> [WHAT IS BEING ASKED] Search the data below for the string "circle". Extract every line that contains it.

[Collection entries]
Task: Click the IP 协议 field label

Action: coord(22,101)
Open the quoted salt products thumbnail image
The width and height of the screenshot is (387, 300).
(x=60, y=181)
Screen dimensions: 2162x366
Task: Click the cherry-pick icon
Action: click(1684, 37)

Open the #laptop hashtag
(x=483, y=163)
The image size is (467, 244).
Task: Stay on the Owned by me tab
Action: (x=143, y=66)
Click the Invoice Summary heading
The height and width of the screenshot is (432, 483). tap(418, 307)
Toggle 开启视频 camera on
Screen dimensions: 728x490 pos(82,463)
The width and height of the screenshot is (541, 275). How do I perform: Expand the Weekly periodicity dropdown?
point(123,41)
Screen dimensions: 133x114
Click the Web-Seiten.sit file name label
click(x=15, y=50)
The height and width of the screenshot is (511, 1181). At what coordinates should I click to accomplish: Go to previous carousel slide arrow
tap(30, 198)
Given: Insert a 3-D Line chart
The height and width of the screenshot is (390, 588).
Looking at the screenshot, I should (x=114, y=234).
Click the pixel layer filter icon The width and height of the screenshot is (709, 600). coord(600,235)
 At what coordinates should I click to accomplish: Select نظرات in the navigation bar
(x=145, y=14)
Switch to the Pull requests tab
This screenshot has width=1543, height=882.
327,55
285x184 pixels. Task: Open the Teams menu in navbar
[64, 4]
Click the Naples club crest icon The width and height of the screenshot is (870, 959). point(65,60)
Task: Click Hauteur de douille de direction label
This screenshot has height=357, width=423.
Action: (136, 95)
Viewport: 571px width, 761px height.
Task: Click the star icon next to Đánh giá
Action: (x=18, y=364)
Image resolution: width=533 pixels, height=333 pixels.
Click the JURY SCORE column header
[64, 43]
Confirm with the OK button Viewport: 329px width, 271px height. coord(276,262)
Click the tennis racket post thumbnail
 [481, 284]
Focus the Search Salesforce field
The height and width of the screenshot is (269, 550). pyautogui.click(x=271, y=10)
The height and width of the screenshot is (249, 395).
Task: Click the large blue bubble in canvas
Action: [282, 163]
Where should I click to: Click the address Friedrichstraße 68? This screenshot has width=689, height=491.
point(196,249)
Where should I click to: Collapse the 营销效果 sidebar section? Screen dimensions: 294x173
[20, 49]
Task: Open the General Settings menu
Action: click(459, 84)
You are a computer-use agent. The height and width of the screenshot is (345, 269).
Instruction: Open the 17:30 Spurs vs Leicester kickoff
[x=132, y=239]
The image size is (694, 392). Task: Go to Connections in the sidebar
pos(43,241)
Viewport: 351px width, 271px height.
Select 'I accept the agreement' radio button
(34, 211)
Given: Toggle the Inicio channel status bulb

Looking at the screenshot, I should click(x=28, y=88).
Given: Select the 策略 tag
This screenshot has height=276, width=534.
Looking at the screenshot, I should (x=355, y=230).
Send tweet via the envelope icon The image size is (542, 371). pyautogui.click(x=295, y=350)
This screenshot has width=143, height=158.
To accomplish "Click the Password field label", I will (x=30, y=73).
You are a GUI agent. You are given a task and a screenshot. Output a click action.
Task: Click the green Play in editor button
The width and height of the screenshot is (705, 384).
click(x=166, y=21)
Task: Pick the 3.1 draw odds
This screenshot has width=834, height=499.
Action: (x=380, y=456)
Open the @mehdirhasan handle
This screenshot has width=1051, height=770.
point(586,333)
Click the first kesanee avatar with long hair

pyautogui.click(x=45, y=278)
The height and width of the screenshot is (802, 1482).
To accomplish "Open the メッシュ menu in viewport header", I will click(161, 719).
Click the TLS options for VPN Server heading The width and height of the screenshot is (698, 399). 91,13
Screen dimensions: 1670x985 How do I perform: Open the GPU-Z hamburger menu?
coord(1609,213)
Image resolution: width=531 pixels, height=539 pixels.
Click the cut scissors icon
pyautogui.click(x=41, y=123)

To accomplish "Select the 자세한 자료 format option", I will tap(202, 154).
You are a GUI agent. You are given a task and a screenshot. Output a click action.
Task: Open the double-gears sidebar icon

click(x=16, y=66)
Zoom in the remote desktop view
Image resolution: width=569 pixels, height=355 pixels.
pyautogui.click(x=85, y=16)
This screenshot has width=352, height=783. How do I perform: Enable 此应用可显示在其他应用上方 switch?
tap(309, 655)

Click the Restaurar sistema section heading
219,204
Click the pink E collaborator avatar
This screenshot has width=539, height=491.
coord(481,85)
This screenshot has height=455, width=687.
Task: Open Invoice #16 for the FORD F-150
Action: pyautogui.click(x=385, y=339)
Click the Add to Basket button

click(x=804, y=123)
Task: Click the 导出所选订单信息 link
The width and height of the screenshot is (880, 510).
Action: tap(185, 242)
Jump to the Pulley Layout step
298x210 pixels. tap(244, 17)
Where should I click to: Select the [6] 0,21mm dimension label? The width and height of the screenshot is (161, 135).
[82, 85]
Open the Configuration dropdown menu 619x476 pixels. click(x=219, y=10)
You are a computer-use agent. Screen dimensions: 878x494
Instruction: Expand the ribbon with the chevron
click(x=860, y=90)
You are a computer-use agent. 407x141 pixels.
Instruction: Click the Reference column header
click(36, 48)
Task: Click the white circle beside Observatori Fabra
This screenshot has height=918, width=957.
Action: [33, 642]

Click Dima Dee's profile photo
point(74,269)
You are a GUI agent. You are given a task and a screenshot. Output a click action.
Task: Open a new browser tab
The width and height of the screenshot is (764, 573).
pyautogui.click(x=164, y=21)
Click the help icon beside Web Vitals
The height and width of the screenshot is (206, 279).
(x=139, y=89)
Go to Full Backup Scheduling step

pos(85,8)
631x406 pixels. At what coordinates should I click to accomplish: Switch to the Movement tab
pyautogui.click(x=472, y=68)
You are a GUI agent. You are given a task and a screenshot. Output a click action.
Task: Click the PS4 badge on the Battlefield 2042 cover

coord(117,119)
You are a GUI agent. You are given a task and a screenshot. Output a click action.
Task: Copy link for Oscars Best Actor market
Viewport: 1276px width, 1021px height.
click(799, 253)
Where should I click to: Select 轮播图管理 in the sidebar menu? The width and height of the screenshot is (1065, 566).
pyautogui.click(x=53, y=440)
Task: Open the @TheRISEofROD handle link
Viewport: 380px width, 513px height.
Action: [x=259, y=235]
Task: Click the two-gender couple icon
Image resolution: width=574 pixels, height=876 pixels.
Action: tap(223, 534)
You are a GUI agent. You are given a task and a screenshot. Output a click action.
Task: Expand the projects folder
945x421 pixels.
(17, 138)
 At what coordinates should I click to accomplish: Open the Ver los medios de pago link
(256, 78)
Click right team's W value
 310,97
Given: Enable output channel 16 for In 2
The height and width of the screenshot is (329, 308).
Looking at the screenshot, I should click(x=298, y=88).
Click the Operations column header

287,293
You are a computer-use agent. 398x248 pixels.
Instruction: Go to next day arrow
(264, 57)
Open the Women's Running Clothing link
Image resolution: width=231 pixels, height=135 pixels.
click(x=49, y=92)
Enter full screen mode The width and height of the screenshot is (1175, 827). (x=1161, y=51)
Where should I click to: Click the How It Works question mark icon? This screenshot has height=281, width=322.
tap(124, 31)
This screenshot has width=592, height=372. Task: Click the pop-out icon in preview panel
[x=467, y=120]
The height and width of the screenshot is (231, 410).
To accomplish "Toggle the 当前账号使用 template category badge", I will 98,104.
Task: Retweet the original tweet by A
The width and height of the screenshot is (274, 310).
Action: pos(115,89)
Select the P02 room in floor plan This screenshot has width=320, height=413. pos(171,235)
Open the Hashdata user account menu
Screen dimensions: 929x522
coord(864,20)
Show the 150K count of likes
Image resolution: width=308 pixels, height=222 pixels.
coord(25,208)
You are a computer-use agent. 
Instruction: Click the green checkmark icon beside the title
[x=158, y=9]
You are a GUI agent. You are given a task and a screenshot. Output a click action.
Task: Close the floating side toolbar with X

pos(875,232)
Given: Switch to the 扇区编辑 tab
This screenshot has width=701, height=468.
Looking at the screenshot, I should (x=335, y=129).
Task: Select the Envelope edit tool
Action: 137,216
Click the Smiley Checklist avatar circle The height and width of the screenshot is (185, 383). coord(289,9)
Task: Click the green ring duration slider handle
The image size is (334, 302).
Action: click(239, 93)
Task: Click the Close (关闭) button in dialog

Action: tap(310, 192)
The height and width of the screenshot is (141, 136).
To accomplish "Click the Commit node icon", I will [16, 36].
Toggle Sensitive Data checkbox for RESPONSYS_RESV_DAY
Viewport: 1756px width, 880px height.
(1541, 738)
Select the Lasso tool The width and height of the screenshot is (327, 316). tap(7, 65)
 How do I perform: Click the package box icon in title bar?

> [YOUR RESPONSE]
Task: Click the white circle beside Observatori Fabra
Click the Smiley Checklist avatar circle The height and width of the screenshot is (185, 383). coord(289,9)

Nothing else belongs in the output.